By making this Someone a thing, we not only depersonalize the Holy Spirit, but we throw a monkey wrench into our spiritual life!
The Holy Spirit is at work everywhere in our Church and in our World!
In the Sacraments, there is one gesture that we often bypass in our consideration of the Holy Spirit: the imposition of the hands. We see this most powerful gesture as the central motion of the rite of Ordination to Holy Orders. Whether the individual is being ordained to the diaconate, priesthood or episcopacy, the transformation occurs when the Bishop or Bishops (in the ordination to the episcopacy the imposition of the hands is done by three bishops) impose hands in silence over the head of the man to be ordained. Through this sign, the Holy Spirit descends on him and completely reconfigures his being to conform him to Christ as head of the Church. That is why, once ordained a priest, even when removed from ministry, that man can still hear a Confession of a dying person in an emergency. Through Ordination, his very being has been permanently changed. That imposition of hands signifies the bestowal of the Holy Spirit; and it is the Holy Spirit that acts and transforms.
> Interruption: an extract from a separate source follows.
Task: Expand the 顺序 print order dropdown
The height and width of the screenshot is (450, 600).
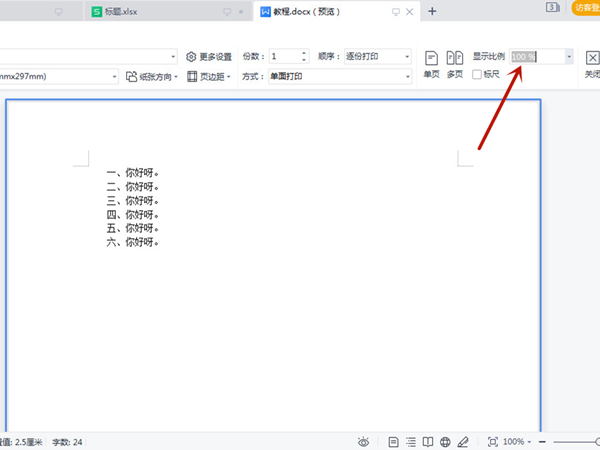Action: (x=407, y=57)

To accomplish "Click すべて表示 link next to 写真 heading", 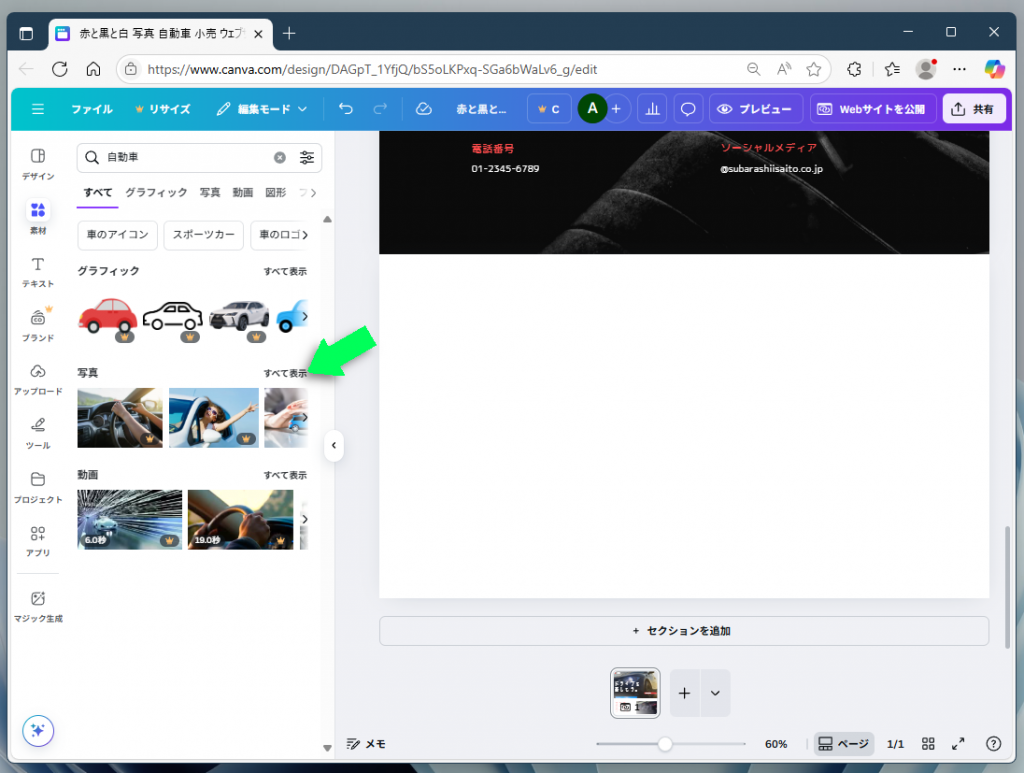I will 283,371.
But most of the other Sacraments have the imposition of the hands of the minister of the Sacrament as the central gesture of the rite. It happens during the Anointing of the Sick as the priest prays for the healing of the person. Before the anointing with oil, there is the imposition of hands. Likewise, in the other Sacrament of healing, Confession, the priest says the Prayer of Absolution as he extends his hand over the penitent, which often happens unseen behind a screen. Most powerfully, during the Holy Sacrifice of the Mass, the priest imposes his hands over the bread and wine praying that the Holy Spirit transform these gifts into the Body and the Blood of the Lord. Even in Confirmation, the Bishop imposes hands over the confirmandi to bestow upon them the gifts of the Holy Spirit.
Thus, you may see that the Holy Spirit not only descended on the Apostles and Our Lady on Pentecost in the Cenacle to found the Church, but that the Person of the Holy Spirit is the Person that makes the Sacraments powerfully effective in the Church.
All this does not happen merely by the presence of an inanimate flame or wind. It is a Person that does all this, a Person that Jesus Himself said He would send to accomplish what resulted from His own death and resurrection through the Father’s love.
This opens up many spiritual possibilities, chief among them is that we can have a relationship with the Spirit. This relationship can, and should, be personal and intimate. The Spirit not only is in front of us (so to speak), but by a unique property of the Spirit can penetrate within us. Mysteriously, the Spirit can move within us. Some of the words we use regarding the Spirit point in this direction: The Spirit prompts us, subtly insinuating Its presence within us. The Spirit can be saddened and therefore has emotions and feelings and is responsive to our engagement.
What a tragedy it would be if we ignored this Person who is so invested in our lives. Unlike the evil spirits that seek to possess and control the being they enter, the Holy Spirit of God is respectful of our freedom and does not do the good in us unless we give It permission.
It is never too late to begin a conscious and transforming relationship with the Spirit we call Holy!